EXERCISE BRIEF: Repeat word for word everything in the profile of Alex from "While Alex’s primary" down to "in the future.".

PASSAGE TO READ:
★ ★ ★ ★
From an early age he always dreamt of owning a hunting dog. Ultimately, his pursuit of running bird dogs in large open swaths of public land sent him out west. Alex has been in the Durango area since 2011 and his passions for conservation, while all encompassing, are focused on education, wild bird habitat and forest health, conservative trail placement, public land access, and recreation impact mitigation.
While Alex’s primary pursuit is upland game, he also has years of archery elk experience. More recently he has taken up rifle and muzzleloader hunting in order to free up more time for running dogs. He first joined BHA soon after arriving to Colorado and reading books by David Petersen, a local Durango author and founder of the first BHA state chapter, here in Colorado.
Mentorships and education are very important topics for Alex. His life-long mentor and uncle from Pennsylvania helped him appreciate the experience enough to want to pay it forward. Alex is currently an apprentice hunter education instructor and led a Turkey Hunting Seminar with BHA in the spring of 2021. Alex is excited to organize more events in the future.
★ ★ ★ ★
GIVEN ENTRIES:

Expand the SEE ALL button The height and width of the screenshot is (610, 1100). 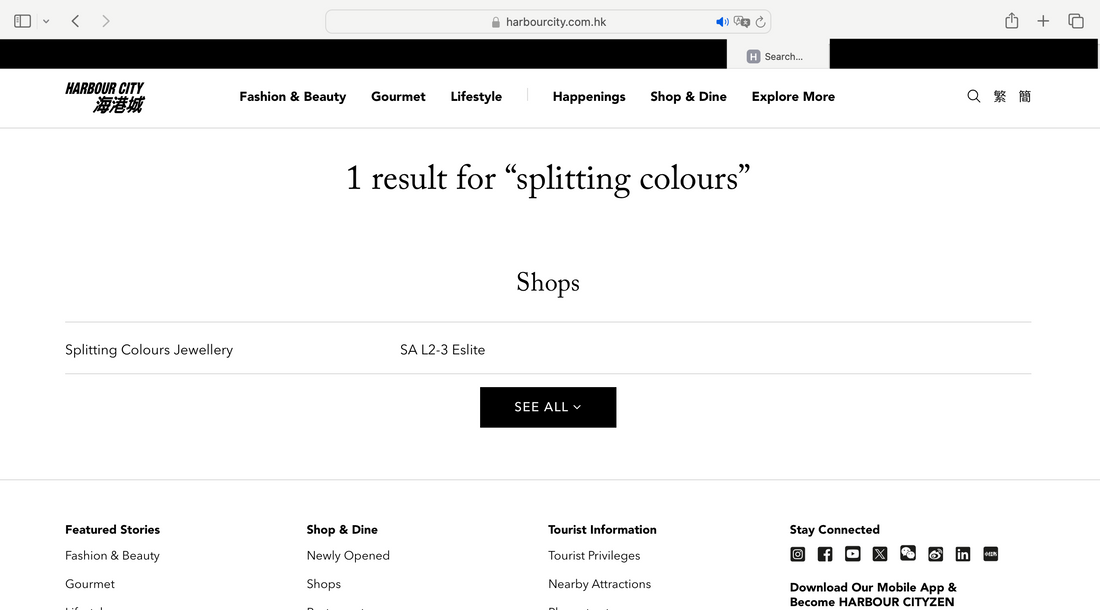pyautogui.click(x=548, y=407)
★ ★ ★ ★
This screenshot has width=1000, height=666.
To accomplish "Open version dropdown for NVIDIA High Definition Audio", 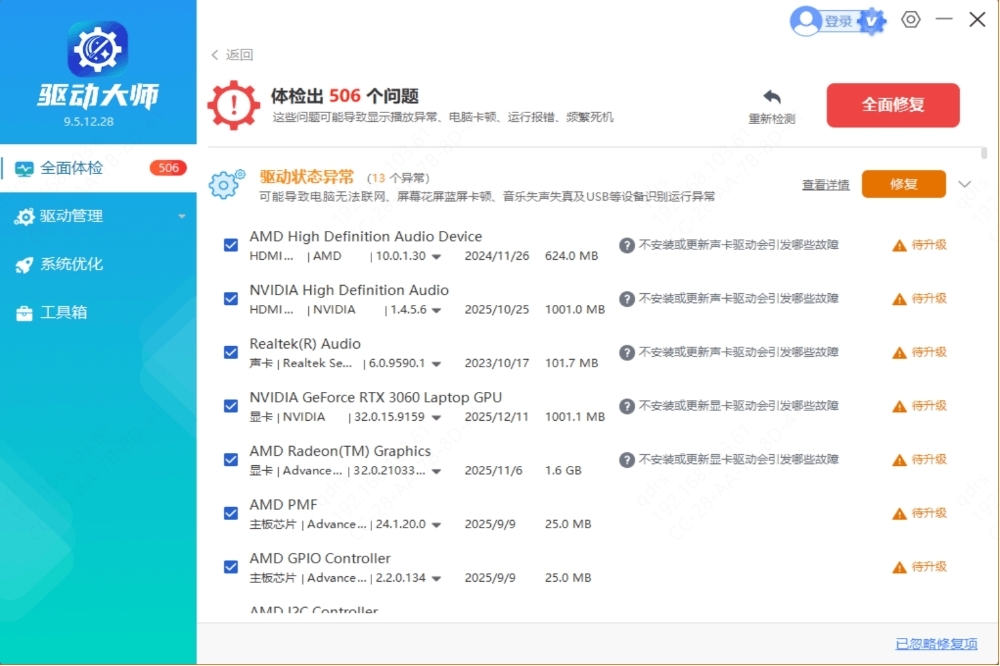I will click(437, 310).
★ ★ ★ ★
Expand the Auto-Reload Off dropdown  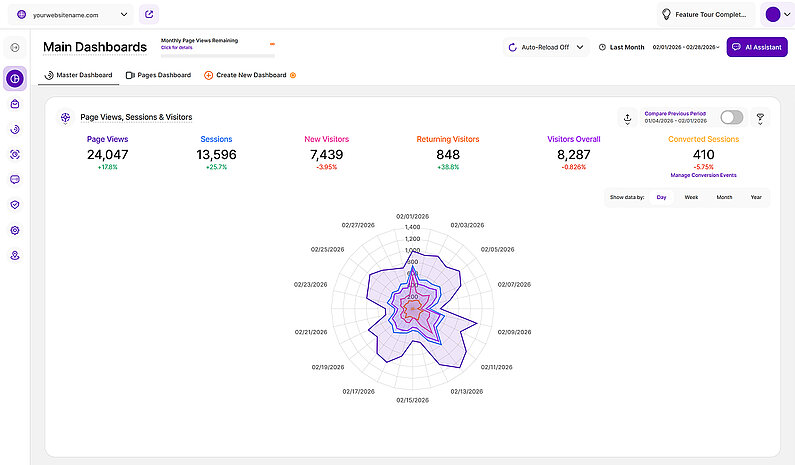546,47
★ ★ ★ ★
SOLUTION FOR THIS EXERCISE:
While Alex’s primary pursuit is upland game, he also has years of archery elk experience. More recently he has taken up rifle and muzzleloader hunting in order to free up more time for running dogs. He first joined BHA soon after arriving to Colorado and reading books by David Petersen, a local Durango author and founder of the first BHA state chapter, here in Colorado.
Mentorships and education are very important topics for Alex. His life-long mentor and uncle from Pennsylvania helped him appreciate the experience enough to want to pay it forward. Alex is currently an apprentice hunter education instructor and led a Turkey Hunting Seminar with BHA in the spring of 2021. Alex is excited to organize more events in the future.